The impact of innovative hurdles (e.g., HPP, essential oils, and bacteriocins) intended for food processing on the microbial communities of several food matrices such as fish, soy sauce mash, Iberian dry-cured ham, soybean paste, and fermented sausages has been documented [7,42,44,45]. In opposition to the results observed in the present study, a huge impact on microbiota diversity exerted by the bacteriocinogenic Lpb. plantarum LP-1 incorporation in low-salt sausages was observed [42], and an even more pronounced effect on the bacterial ecology of fish fillets was achieved by applying thymol and enterocin AS-48 in activated film packaging combined with HHP [7].

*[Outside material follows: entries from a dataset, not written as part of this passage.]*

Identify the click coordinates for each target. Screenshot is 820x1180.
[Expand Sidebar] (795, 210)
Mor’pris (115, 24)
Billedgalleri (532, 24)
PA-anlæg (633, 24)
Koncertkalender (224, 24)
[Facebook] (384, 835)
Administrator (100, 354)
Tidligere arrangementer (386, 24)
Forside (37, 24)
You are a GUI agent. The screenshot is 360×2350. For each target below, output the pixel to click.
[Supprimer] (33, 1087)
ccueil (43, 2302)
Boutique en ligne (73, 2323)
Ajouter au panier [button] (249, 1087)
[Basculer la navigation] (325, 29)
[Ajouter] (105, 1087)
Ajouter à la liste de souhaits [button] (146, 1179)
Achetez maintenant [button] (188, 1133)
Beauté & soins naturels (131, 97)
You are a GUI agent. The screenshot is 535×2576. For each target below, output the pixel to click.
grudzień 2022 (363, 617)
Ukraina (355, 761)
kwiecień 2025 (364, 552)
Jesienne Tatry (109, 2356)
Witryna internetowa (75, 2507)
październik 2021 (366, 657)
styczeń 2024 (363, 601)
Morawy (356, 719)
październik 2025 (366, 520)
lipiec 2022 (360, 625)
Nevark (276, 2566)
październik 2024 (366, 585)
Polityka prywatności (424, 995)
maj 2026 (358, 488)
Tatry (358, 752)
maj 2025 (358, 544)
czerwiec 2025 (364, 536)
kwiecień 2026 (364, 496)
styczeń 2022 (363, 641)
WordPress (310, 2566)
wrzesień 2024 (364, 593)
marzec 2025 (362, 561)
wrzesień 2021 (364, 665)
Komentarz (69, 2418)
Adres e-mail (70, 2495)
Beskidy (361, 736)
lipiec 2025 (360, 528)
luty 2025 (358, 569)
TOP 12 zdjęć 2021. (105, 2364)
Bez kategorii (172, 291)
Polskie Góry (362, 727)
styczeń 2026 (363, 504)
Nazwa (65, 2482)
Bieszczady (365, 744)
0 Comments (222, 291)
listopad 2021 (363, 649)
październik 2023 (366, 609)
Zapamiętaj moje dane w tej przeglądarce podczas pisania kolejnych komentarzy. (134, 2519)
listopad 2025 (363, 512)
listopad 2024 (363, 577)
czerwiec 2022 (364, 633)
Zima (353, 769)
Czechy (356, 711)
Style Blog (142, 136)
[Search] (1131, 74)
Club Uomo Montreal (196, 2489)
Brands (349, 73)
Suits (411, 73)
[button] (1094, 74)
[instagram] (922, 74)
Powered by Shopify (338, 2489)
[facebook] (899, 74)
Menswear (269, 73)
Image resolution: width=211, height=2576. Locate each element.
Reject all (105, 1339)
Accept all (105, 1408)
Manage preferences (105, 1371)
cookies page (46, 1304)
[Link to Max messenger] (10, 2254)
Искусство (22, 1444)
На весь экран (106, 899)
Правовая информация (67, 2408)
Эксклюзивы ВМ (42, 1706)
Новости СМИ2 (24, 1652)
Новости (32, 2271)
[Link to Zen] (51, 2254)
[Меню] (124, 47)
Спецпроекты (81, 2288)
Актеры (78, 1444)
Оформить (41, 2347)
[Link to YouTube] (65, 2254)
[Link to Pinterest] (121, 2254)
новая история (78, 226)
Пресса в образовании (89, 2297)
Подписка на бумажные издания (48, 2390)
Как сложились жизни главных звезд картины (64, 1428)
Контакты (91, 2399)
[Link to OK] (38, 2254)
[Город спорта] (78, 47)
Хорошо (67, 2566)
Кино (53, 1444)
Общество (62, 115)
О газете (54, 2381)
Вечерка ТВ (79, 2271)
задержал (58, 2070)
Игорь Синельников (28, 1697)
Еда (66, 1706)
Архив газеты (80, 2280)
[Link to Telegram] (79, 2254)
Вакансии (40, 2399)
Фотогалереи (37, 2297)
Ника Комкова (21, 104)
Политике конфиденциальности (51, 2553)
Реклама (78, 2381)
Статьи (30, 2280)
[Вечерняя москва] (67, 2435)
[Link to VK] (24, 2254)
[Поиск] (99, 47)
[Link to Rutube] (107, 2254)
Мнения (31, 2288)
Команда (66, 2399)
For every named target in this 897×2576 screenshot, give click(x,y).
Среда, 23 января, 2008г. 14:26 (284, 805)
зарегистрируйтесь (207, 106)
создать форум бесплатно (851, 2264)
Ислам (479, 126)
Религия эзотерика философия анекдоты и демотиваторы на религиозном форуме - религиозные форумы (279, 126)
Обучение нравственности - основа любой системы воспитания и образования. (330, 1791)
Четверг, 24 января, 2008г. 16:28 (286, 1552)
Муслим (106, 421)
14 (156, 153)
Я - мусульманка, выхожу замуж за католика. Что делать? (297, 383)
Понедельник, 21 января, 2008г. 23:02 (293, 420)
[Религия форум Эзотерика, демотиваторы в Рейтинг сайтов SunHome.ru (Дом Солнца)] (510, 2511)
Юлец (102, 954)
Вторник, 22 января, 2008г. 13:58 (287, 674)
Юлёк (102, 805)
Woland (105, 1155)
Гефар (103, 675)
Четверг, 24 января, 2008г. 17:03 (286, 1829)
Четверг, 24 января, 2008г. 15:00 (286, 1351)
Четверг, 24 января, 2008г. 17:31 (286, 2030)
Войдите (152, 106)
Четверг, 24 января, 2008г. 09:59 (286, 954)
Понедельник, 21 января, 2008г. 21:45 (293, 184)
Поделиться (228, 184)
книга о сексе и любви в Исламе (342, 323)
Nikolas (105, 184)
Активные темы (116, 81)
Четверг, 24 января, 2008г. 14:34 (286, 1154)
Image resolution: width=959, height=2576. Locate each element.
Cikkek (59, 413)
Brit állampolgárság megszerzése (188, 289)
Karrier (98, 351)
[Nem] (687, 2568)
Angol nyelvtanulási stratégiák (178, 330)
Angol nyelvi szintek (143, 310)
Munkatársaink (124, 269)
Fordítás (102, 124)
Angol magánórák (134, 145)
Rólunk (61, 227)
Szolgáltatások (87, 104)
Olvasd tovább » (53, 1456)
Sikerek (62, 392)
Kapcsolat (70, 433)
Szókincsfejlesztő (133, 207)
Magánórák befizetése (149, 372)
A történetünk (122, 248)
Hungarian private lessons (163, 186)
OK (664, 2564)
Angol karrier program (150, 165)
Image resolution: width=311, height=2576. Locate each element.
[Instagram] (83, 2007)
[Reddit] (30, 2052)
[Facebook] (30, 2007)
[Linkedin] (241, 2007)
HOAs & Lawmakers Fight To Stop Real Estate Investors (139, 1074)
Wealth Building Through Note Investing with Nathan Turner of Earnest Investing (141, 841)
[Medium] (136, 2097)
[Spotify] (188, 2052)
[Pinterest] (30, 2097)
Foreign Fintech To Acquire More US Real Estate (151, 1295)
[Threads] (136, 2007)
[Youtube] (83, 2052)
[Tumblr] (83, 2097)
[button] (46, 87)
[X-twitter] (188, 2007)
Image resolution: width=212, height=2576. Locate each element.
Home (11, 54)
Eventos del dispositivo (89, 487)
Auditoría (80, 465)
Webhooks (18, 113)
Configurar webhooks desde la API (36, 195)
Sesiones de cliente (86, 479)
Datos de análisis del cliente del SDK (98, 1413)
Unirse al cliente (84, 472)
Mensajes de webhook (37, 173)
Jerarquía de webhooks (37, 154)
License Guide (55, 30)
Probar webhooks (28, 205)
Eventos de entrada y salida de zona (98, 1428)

Overall, HPP-assisted biocontrol appears to have a minimal impact on the fermented sausage model microbiota dynamics. In fact, slight differences in the relative abundance were observed in unprocessed and minimally processed samples, albeit the main trends in the bacterial communities over the 60 days of storage were followed by both sets of samples. Further studies comprising the addition of these antimicrobials at the beginning of the production of fermented meat sausages should be performed in order to evaluate the effect of the decontamination process on fermentation dynamics during maturation.

4. Conclusions

The impact of the HPP-assisted biocontrol on the quality attributes and bacterial communities of the fermented meat sausage model was documented, and no significant differences between unprocessed and minimally processed samples were obtained concerning texture, color, and lipid peroxidation, while minor changes were observed regarding the ecological diversity of the microbiota. Hence, in the current work, the microbial community profiling, coupled with the physicochemical data, was pivotal in demonstrating that the novel non-thermal decontamination technology proposed herein has a high potential to preserve the unique traits of traditional food products (TFP).